* Aufgabe *
Ziehen Sie aus den Einträgen jede Zeile heraus, die das Wort „link“ enthält.

# # #

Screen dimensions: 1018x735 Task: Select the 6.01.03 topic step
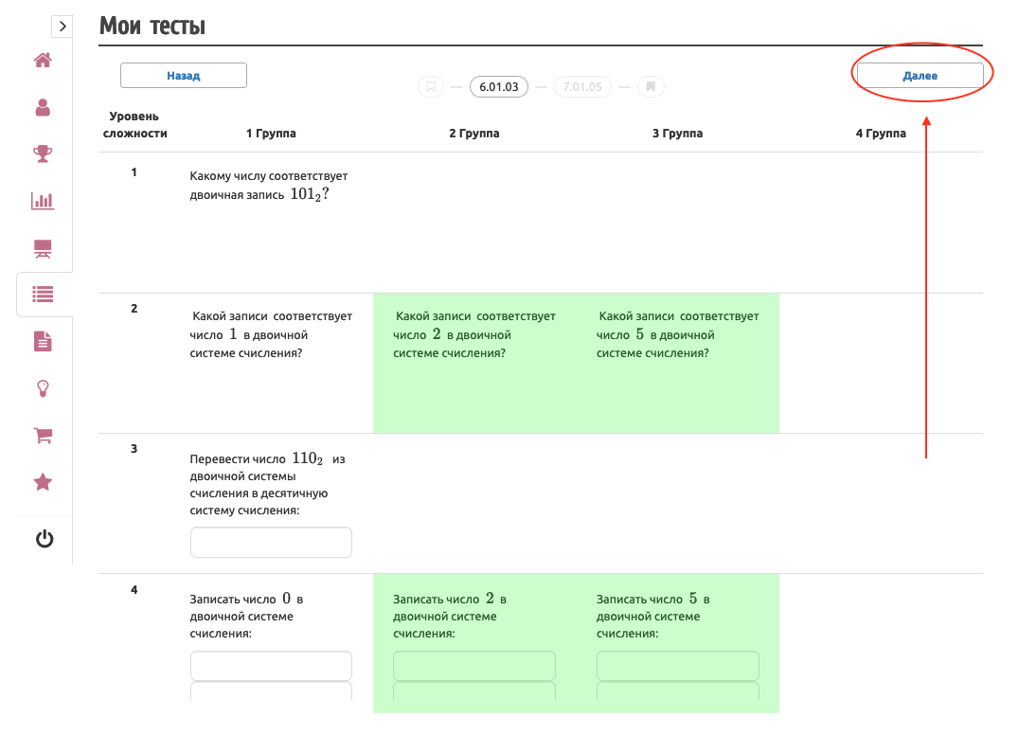point(499,86)
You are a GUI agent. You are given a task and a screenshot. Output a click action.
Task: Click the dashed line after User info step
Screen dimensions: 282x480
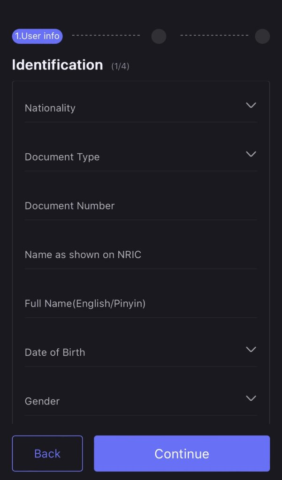pyautogui.click(x=106, y=36)

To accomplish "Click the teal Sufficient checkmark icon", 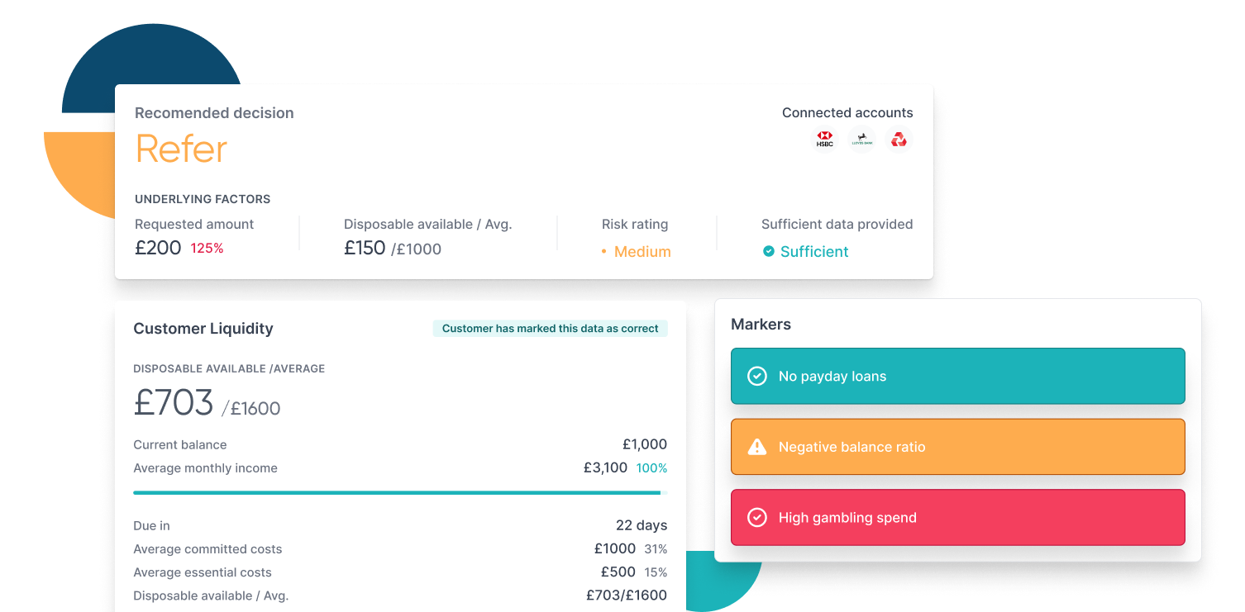I will tap(769, 251).
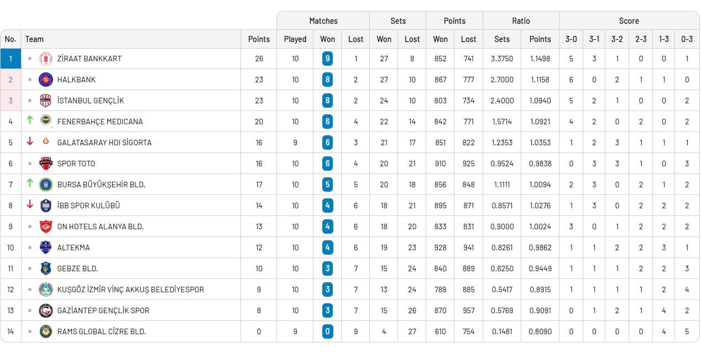Image resolution: width=701 pixels, height=353 pixels.
Task: Open the Bursa Büyükşehir Bld. team link
Action: 101,185
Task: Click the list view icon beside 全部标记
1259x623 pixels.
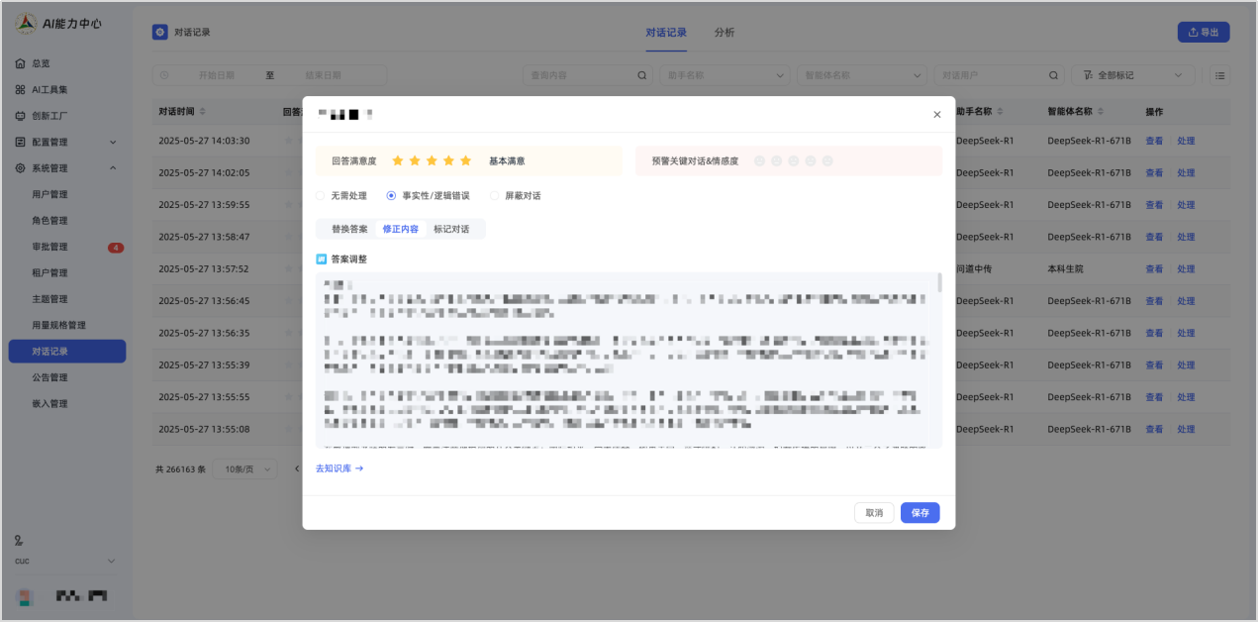Action: point(1220,75)
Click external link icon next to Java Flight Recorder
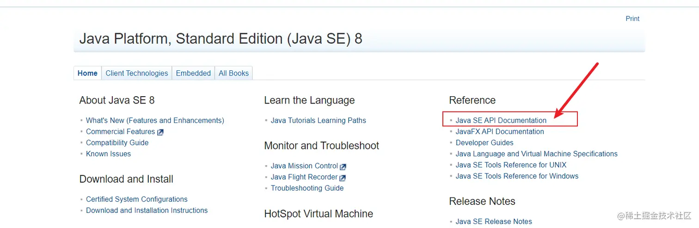 click(x=343, y=178)

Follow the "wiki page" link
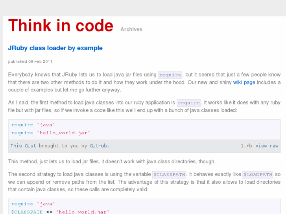pyautogui.click(x=244, y=82)
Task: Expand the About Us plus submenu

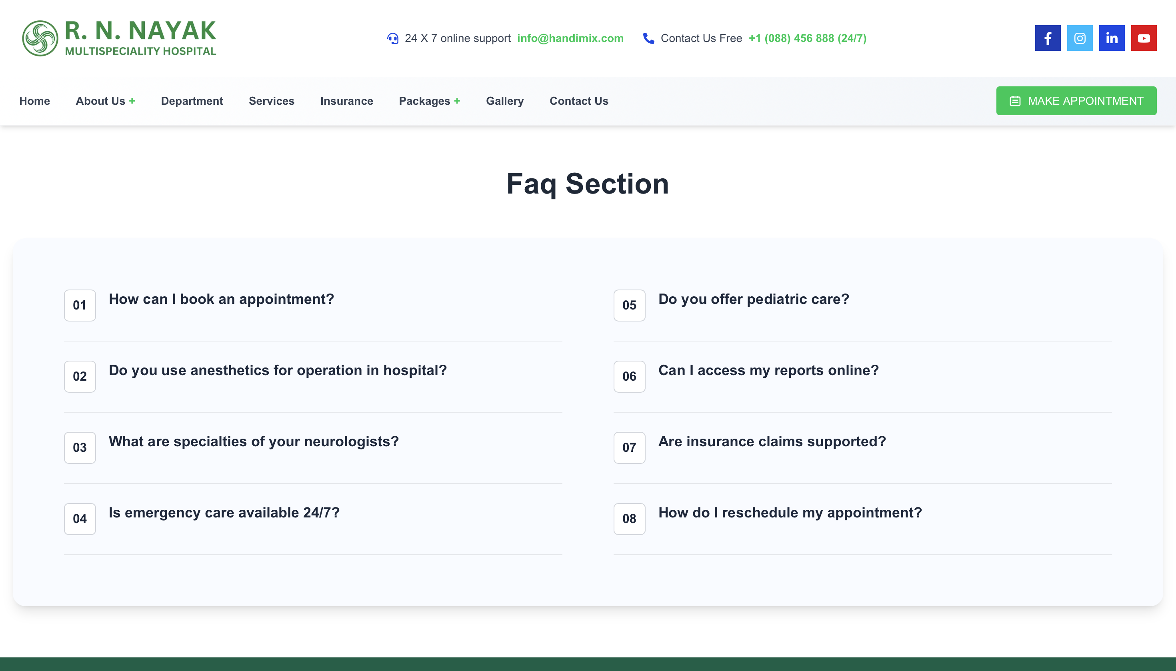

# # #

* Lösung der Übung *
Task: Open the Bursa Büyükşehir Bld. team link
Click external link icon next to Java Flight Recorder
Follow the "wiki page" link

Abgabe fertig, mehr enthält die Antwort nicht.